# Aufgabenstellung
Prüfe, ob die folgenden Aussagen mit dem Text über Elterntaxis vor Schulen übereinstimmen: (a) In den 70er-Jahren wurden 90 Prozent der Schulwege zu Fuß zurückgelegt. (b) Das Projekt im Kreis Pinneberg ist auf drei Jahre angelegt. (c) Katja Wohlers spricht für den Kreis. Antworte jeweils mit Ja oder Nein und zitiere die entscheidenden Worte des Textes wörtlich.

# Textauszug
Schule Pinneberg: Stau wegen Elterntaxis

Weil sich die Menge der Elterntaxis stark erhöht hat, entstehen regelmäßig Staus vor den Bildungseinrichtungen. Das Nachbarschaftsforum Südholstein/Hamburg möchte das jetzt ändern, und Pilotregion ist der Kreis Pinneberg. Unter seiner Federführung beginnt nun ein zweieinhalb Jahre dauerndes Projekt, das die Verkehrswende vor Schulen und Kitas zum Ziel hat.

Während in den 70er-Jahren noch 90 Prozent der Schulwege zu Fuß zurückgelegt wurden, gehen heute nur noch rund 40 Prozent der Schüler per pedes. Immer mehr Kinder fahren stattdessen im Elterntaxi, aus unterschiedlichen Gründen. Einer davon mag der oftmals mangelhafte öffentliche Nahverkehr, insbesondere abseits von Großstädten sein.

„Fakt ist auch, dass die deutsche Verkehrsinfrastruktur vielfach nicht kindgerecht ist“, sagt Frederik Meißner aus dem schleswig-holsteinischen Büro des Verkehrsclub Deutschland (VDC) Nord. Trotzdem gelte es, die Zahl der Elterntaxis zu reduzieren – denn auch sie machen den Straßenverkehr unsicher. „Wir haben eine schöne Postkarte beim VCD“, sagt er. „Da steht sinngemäß drauf: ,Eltern fahren ihre Kinder mit dem Auto zur Schule, weil sie Angst haben, dass Eltern, die ihre Kinder mit dem Auto zur Schule fahren, ihre Kinder gefährden.’“

Elterntaxis: Eigene Mobilität macht die Kleinsten selbstständiger

Auch Anwohner fühlen sich von den Autolawinen vor den Schulen belästigt. Und: Eltertaxis beeinträchtigen den Busverkehr. „Weil immer mehr Eltern ihre Kinder zur Schule bringen, ist außerdem die selbstständige Mobilität rückläufig“, sagt Katja Wohlers, Sprecherin des Kreises. Dabei stärke genau die das Selbstbewusstsein der Kinder, zumal sich auf dem Schulweg hervorragend soziale Kontakte knüpfen ließen. „Am Ende ist es für Kinder ein Stück Selbstständigkeit, das sie sich erobern”, so Wohlers.

# Datenzeilen
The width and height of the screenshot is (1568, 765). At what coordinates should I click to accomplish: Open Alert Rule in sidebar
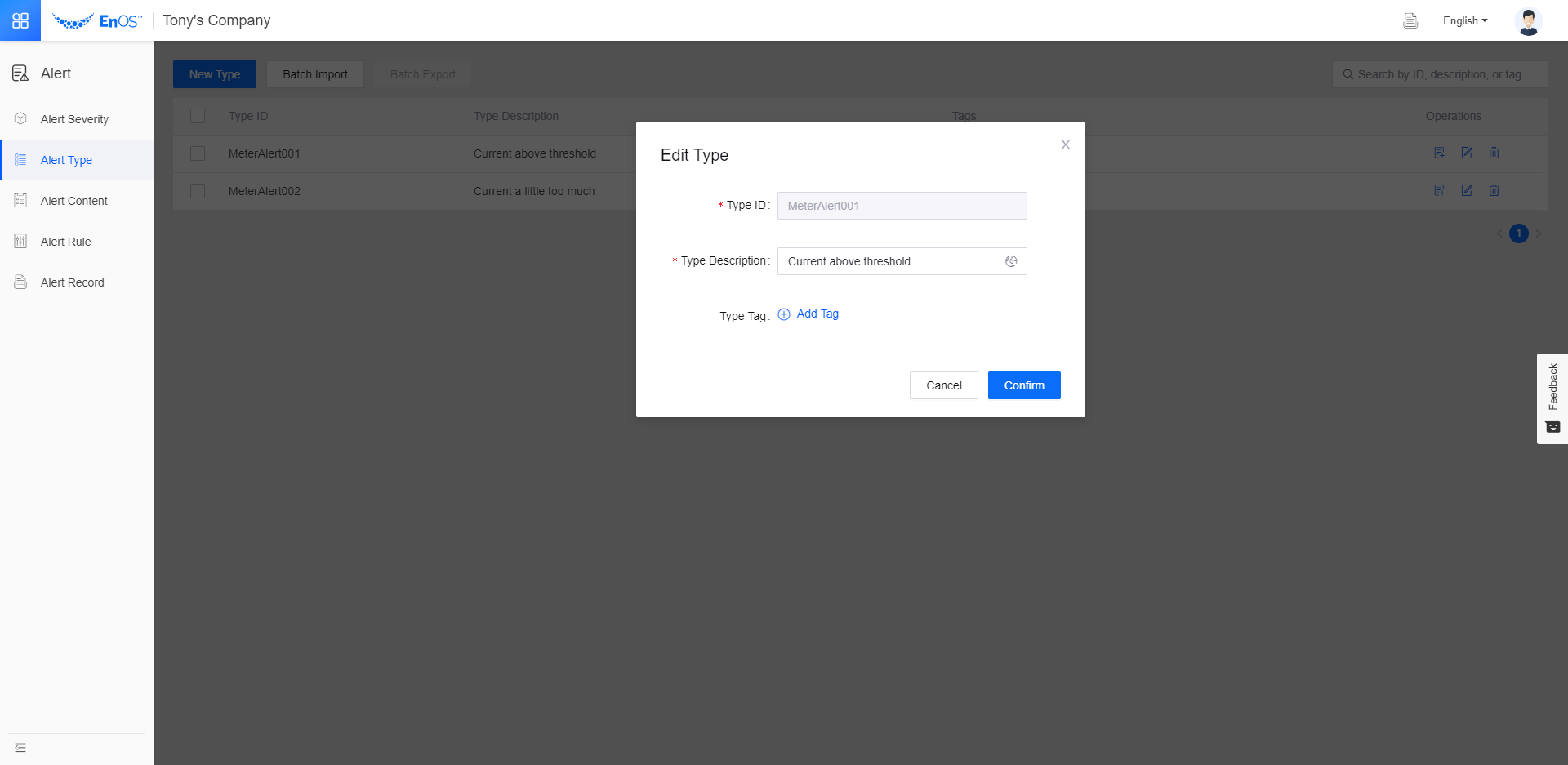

# Das Ergebnis
(a) Ja: „Während in den 70er-Jahren noch 90 Prozent der Schulwege zu Fuß zurückgelegt wurden“
(b) Nein: „ein zweieinhalb Jahre dauerndes Projekt“
(c) Ja: „Katja Wohlers, Sprecherin des Kreises“